Print every entry again, precisely as written.

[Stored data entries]
▼

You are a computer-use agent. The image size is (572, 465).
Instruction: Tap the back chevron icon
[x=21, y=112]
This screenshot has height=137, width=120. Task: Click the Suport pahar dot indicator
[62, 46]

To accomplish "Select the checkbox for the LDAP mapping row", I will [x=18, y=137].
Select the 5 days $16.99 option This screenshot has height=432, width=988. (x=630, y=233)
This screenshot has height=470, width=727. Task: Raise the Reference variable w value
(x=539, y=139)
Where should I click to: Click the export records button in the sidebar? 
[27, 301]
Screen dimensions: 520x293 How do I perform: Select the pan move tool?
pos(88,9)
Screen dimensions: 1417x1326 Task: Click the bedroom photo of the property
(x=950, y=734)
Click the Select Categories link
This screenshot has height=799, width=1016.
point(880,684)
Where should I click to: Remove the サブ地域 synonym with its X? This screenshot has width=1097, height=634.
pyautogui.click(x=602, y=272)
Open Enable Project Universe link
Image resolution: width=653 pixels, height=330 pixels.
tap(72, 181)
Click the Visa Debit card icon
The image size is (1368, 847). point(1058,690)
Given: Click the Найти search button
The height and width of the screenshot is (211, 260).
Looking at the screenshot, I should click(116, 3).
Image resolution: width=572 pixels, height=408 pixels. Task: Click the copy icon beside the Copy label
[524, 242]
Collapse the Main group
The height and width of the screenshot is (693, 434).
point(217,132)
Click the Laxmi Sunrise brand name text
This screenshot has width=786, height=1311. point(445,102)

▲

-- WRITTEN RESPONSE --
You are a computer-use agent. The image size is (572, 465).
Instruction: Tap the back chevron icon
[x=21, y=112]
This screenshot has height=137, width=120. Task: Click the Suport pahar dot indicator
[62, 46]

To accomplish "Select the checkbox for the LDAP mapping row", I will [x=18, y=137].
Select the 5 days $16.99 option This screenshot has height=432, width=988. (x=630, y=233)
This screenshot has height=470, width=727. Task: Raise the Reference variable w value
(x=539, y=139)
Where should I click to: Click the export records button in the sidebar? 
[27, 301]
Screen dimensions: 520x293 How do I perform: Select the pan move tool?
pos(88,9)
Screen dimensions: 1417x1326 Task: Click the bedroom photo of the property
(x=950, y=734)
Click the Select Categories link
This screenshot has height=799, width=1016.
point(880,684)
Where should I click to: Remove the サブ地域 synonym with its X? This screenshot has width=1097, height=634.
pyautogui.click(x=602, y=272)
Open Enable Project Universe link
Image resolution: width=653 pixels, height=330 pixels.
tap(72, 181)
Click the Visa Debit card icon
The image size is (1368, 847). point(1058,690)
Given: Click the Найти search button
The height and width of the screenshot is (211, 260).
Looking at the screenshot, I should click(116, 3).
Image resolution: width=572 pixels, height=408 pixels. Task: Click the copy icon beside the Copy label
[524, 242]
Collapse the Main group
The height and width of the screenshot is (693, 434).
point(217,132)
Click the Laxmi Sunrise brand name text
This screenshot has width=786, height=1311. point(445,102)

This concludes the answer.